How did Don Chepe come about? He’s a disillusioned, solitary, an alcoholic, has trouble sleeping…

A big part of the foundation for Don Chepe are the North American hardboiled detectives: Hammet’s Continental Op and Sam Spade, Chandler’s Marlowe or Ross McDonald’s Archer. Cynical, disillusioned men who are more comfortable in dive bars than in a library full of books (as opposed the earlier more intellectual and rational detectives like Dupin, Holmes or Poirot). After these, I have to add the influence of Rodolfo Walsh’s Detective Laurenzi, Diaz Eterovic’s Heredia, Taibo’s Belascoaran Shayne and Padura’s Conde. There’s also a strong dose of Central American history. At graduate school, I read a lot of crime noir novels (I nearly did my thesis on them); I also studied Central America’s transition after the wars. There was a lot of talk about cynicism and disenchantment (there is still a lot of talk about this) and I thought it would be good material for a Costa Rican detective that would allow me to explore the socio-economic changes in my country (and by extension the region) over the past 30 years. However, all this is something that may have come out later. I mean, the most important thing for me is always the authentic character, that it feels real. One day I had the idea to start a story with a woman who turned up dead in a coastal village. Suddenly, I imagined a man sitting in a bar, infernally hot, smoking and drinking beer. I imagined Guanacaste — the Costa Rican province — and the dust of those dry summer days. That’s how it got started…

The area plays an important part in your novels. It’s an atmospheric and geographic weariness for Don Chepe: If it’s hot, he hates it; if it rains, he curses the rain.
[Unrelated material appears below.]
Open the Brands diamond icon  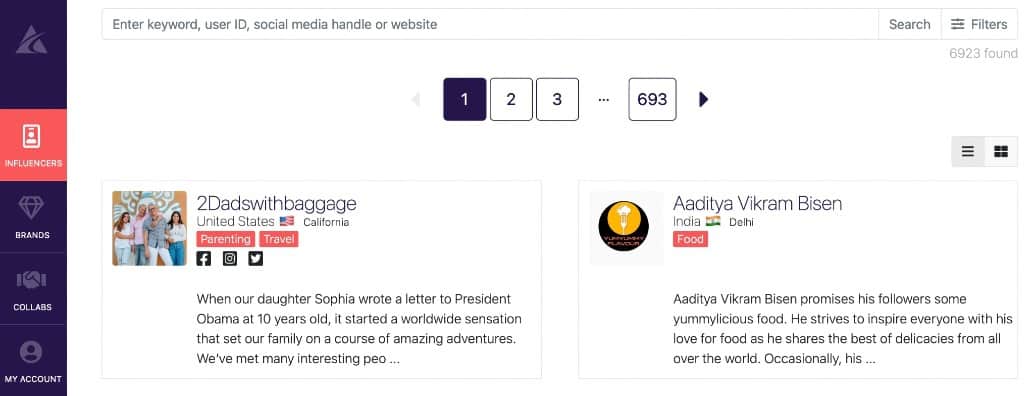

Don Chepe is not comfortable in any situation. Partly, I think this is a reflection on authors, who have been described, from Vargas Llosa to Sergio Ramirez, as malcontents. I would agree with this. Through my narrator, there is a necessity to critically explore the history and reality of my country, to reflect on the social price (or the “noir” side) behind the mask of the ‘Switzerland of Central America.’ This “malcontentment” the character has with his surroundings kind of reflects this, a desire to critically question Costa Rica today.

There is also a level there that you mention with Baudelaire: a kind of melancholy and disgust with the world.

I think here there is a mix of two big “sources” or interests in the noir genre. On one hand, the political and material; on the other, a much larger quest or consideration, one I would very clumsily describe as “existential”. This comes from Borges, Piglia and other authors. Death and the Compass, for example, is to me one of the most well-realized of those “enigma” stories (the name Piglia uses for the British and North American whodunits: Conan Doyle, Agatha Christie, etc… In fact, Piglia describes this story as the ’Ulyses of detective stories’, or something similar). I learned that death or murder — which can be seen simply as a puzzle to solve — can also be an invitation for larger considerations: about life, about death, about existence. I try not to go overboard with this in the novels, but I’ve let it influence me, sinking my teeth into the material aspect and of course the social imbalances that weigh on society today. But also leave space for considerations that are more “metaphysical” (I hate these words!). The dust in Red Summer and the rain in Northern Rain function kind of as leitmotifs that give context to Don Chepe’s search. They are kind of the thread that runs between the character and society, but also history, existence, life itself.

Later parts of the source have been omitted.